## [Things to do]
• A. Quote every sentence in the passage below on Medicare and private health insurers that contains the word reform in quotation marks.
• B. From the passage below on Medicare and private health insurers, extract the text between "Private health insurers" and "know they need.", inclusive.

Almost everyone wrongly believes that Medicare was heroically enacted over the objections of the health insurers. This is yet another widely accepted myth that just ain't so. True, the healthcos fought Medicare for years, and successfully blocked it - until it was no longer profitable for them to insure those over 65. The industry then dropped its opposition, urged "reform", and Medicare was promptly enacted. The bill enabling government health insurance for seniors, very popular then and now, passed in 1965 with the blessing of the healthcos.
Private health insurers have thrived since then primarily by selling insurance for those under 65. But as higher prices drive enrollments down, they are now fast losing customers. They need a government handout to stay viable. So, once again, they support "reform" - this time, to get the government mandates and subsidies they know they need.
The "reform" they want will put them on the dole, with a transfusion directly to insurers from the public till. This is not a temporary bailout, it's permanent life support, with $1 trillion of government subsidies flowing to them over just the next ten years. It will keep the insurers healthy, enabling them to continue imposing useless overhead costs on policy holders - $3 trillion in the next decade, all down the drain, none of it for actual healthcare services.

## [Data extract]
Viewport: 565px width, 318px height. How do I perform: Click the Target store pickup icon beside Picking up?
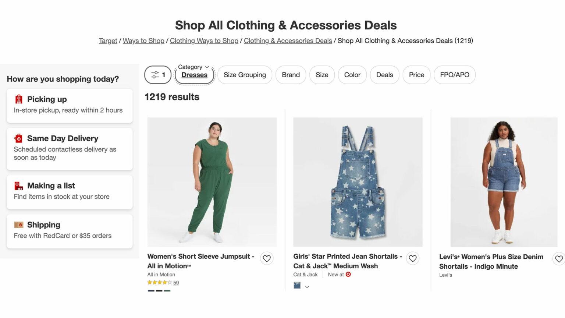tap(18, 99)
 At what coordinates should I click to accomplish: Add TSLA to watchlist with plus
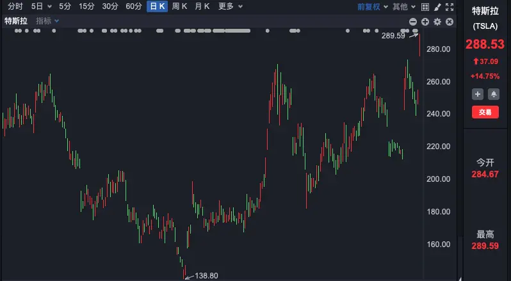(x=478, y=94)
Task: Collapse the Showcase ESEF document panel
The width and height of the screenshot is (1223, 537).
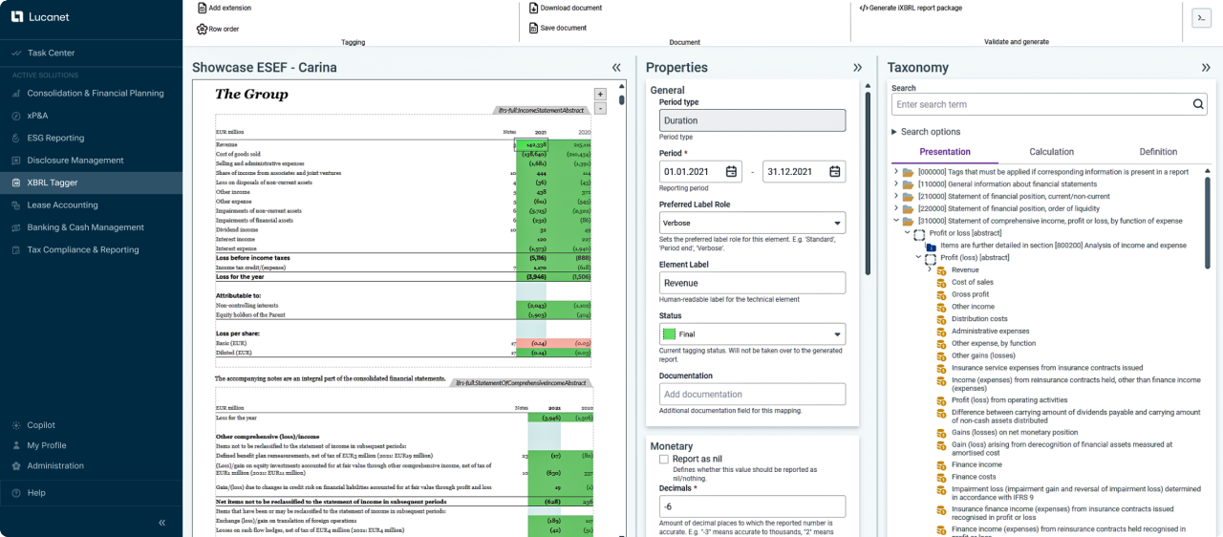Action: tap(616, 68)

## [Answers per task]
• A.
- The industry then dropped its opposition, urged "reform", and Medicare was promptly enacted.
- So, once again, they support "reform" - this time, to get the government mandates and subsidies they know they need.
- The "reform" they want will put them on the dole, with a transfusion directly to insurers from the public till.

• B.
Private health insurers have thrived since then primarily by selling insurance for those under 65. But as higher prices drive enrollments down, they are now fast losing customers. They need a government handout to stay viable. So, once again, they support "reform" - this time, to get the government mandates and subsidies they know they need.